=== PROVIDED DATA ===

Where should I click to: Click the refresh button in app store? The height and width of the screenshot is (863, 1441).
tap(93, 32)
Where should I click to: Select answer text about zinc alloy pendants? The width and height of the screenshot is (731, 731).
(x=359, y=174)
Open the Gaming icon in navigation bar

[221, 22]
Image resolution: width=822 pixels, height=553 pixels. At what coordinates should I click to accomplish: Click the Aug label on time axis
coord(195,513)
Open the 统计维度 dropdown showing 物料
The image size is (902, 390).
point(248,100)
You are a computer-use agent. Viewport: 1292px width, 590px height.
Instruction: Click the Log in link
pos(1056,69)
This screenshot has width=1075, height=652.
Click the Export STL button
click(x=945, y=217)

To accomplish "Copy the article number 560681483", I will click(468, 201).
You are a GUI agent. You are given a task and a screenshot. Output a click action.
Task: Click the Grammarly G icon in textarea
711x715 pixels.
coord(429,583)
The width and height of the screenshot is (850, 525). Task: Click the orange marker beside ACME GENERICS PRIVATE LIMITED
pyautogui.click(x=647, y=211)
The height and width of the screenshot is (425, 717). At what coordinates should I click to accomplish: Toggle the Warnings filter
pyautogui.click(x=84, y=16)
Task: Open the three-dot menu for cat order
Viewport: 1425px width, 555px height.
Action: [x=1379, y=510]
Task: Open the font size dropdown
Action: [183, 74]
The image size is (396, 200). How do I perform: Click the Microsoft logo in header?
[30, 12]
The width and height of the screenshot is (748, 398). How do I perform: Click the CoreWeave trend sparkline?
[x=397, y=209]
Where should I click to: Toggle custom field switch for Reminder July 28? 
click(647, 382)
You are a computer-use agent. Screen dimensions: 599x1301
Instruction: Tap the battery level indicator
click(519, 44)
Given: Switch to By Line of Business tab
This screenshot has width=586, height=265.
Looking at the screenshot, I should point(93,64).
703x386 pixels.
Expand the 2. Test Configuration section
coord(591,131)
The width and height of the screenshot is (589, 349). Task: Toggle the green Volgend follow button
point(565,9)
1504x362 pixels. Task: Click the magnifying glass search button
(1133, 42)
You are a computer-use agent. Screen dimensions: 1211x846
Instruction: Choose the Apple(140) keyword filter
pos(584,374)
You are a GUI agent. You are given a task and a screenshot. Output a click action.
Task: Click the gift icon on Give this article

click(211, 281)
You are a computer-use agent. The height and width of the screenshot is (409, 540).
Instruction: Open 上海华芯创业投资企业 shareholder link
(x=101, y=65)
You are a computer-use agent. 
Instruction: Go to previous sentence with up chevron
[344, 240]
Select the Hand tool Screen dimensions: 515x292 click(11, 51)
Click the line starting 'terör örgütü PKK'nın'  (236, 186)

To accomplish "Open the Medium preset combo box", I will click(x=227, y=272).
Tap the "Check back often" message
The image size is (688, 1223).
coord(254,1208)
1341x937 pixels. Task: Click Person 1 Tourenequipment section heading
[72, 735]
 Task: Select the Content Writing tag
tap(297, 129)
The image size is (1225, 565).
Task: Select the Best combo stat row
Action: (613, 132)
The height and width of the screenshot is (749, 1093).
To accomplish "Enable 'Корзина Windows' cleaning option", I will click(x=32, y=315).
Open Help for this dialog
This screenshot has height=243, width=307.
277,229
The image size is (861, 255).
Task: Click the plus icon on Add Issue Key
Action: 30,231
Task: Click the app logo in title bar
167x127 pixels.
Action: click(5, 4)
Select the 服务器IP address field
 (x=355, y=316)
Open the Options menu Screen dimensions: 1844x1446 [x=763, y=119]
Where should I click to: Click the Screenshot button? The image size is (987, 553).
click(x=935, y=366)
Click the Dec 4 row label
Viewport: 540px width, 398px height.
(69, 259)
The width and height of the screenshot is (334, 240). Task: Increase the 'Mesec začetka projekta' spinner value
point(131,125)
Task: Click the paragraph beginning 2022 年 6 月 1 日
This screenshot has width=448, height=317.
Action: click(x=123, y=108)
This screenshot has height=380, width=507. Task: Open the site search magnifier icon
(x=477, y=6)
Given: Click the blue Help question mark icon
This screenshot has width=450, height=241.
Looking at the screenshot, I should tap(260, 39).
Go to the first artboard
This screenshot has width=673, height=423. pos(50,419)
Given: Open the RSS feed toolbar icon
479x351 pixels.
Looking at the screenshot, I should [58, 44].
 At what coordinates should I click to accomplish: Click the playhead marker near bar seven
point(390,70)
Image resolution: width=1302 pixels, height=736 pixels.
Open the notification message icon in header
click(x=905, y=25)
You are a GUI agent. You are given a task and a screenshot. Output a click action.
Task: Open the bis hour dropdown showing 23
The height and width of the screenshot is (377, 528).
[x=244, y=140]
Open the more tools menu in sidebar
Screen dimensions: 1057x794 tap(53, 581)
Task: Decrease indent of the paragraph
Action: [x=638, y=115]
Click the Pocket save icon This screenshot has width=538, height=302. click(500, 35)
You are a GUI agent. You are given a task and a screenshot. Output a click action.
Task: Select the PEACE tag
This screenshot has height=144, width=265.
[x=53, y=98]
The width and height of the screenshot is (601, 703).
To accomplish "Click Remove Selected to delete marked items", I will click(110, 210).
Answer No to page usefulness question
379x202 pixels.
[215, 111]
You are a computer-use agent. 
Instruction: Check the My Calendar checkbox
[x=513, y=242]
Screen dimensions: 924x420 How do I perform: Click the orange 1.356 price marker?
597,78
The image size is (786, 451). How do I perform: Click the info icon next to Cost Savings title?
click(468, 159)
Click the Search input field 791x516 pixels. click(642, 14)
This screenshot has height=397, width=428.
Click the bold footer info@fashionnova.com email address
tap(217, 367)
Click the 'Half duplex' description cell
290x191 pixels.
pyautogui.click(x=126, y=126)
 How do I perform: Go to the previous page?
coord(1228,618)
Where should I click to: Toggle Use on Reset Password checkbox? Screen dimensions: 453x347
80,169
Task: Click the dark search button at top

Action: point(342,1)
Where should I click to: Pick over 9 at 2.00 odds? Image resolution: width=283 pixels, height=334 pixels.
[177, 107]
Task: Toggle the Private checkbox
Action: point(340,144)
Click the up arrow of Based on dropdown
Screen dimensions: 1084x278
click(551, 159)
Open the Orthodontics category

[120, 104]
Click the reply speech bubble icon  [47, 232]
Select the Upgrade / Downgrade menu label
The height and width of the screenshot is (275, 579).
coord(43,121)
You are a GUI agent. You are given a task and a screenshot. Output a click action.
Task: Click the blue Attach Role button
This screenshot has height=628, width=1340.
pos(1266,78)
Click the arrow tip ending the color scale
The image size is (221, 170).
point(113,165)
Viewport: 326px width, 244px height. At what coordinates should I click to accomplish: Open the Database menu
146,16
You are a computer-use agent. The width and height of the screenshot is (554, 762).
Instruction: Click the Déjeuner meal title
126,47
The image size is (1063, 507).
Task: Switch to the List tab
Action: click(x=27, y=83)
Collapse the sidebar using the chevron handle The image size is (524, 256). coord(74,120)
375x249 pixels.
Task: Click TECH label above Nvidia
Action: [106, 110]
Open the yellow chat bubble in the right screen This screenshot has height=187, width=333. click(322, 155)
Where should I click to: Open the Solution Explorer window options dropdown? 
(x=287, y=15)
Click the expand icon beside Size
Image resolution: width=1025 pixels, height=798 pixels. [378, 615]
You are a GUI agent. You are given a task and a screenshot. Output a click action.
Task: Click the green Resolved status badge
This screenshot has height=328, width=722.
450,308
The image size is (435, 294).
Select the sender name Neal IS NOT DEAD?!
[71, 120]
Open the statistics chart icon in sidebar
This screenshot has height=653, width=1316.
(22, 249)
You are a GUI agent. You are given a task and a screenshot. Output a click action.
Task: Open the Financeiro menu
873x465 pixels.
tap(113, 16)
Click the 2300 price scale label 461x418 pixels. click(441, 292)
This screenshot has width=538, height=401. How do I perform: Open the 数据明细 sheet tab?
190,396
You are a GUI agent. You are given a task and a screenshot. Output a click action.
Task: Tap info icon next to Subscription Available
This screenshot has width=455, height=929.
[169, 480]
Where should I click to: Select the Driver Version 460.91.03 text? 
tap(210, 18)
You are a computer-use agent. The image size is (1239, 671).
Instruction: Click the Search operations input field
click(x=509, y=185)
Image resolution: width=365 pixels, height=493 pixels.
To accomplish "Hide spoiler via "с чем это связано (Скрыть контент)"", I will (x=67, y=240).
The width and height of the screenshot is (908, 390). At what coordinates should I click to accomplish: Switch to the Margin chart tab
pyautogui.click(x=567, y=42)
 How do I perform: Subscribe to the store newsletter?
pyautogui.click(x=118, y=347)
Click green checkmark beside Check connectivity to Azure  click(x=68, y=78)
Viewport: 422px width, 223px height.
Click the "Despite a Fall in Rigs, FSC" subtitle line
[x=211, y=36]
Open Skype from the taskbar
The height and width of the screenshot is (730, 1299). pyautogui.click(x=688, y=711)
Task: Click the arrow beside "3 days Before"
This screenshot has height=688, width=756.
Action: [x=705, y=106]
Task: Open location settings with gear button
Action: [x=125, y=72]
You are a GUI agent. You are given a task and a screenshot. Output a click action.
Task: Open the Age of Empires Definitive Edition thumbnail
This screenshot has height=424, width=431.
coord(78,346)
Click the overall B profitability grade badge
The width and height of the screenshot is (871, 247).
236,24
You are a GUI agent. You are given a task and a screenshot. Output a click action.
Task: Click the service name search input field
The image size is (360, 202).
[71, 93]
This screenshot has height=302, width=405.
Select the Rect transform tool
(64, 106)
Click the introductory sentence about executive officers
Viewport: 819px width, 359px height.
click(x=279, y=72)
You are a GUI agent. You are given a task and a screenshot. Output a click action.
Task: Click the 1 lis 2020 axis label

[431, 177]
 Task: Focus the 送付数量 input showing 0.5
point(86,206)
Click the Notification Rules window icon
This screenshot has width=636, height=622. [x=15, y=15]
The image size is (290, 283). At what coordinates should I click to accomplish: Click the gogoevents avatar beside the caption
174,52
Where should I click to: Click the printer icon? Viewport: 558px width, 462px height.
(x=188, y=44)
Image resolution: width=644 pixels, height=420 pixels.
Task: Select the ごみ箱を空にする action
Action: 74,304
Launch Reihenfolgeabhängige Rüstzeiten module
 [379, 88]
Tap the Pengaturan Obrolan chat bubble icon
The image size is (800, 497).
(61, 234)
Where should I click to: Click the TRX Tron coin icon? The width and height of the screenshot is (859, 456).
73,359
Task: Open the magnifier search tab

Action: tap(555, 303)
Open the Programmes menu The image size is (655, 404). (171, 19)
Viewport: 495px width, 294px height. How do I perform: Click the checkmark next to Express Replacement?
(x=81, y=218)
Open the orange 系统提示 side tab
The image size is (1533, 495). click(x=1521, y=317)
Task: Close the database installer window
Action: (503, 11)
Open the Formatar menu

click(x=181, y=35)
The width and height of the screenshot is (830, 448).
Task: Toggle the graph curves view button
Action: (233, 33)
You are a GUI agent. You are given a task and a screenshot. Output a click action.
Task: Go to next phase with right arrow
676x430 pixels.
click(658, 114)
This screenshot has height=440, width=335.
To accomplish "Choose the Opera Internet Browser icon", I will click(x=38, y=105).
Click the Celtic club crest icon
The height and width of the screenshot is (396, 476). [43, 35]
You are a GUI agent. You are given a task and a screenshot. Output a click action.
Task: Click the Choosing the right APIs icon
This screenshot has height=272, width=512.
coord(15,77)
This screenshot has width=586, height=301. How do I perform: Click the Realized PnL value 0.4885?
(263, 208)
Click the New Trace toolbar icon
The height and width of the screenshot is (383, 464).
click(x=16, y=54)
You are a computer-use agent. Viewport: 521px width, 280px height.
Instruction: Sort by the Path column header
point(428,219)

===

[INSTRUCTIONS TO FOLLOW]:
Quote only the stretch of lines that starts the data above and ends with the line containing "Task: Click the Grammarly G icon in textarea", both included.

[WRITTEN ANSWER]:
Where should I click to: Click the refresh button in app store? The height and width of the screenshot is (863, 1441).
tap(93, 32)
Where should I click to: Select answer text about zinc alloy pendants? The width and height of the screenshot is (731, 731).
(x=359, y=174)
Open the Gaming icon in navigation bar

[221, 22]
Image resolution: width=822 pixels, height=553 pixels. At what coordinates should I click to accomplish: Click the Aug label on time axis
coord(195,513)
Open the 统计维度 dropdown showing 物料
The image size is (902, 390).
point(248,100)
You are a computer-use agent. Viewport: 1292px width, 590px height.
Instruction: Click the Log in link
pos(1056,69)
This screenshot has width=1075, height=652.
Click the Export STL button
click(x=945, y=217)

To accomplish "Copy the article number 560681483", I will click(468, 201).
You are a GUI agent. You are given a task and a screenshot. Output a click action.
Task: Click the Grammarly G icon in textarea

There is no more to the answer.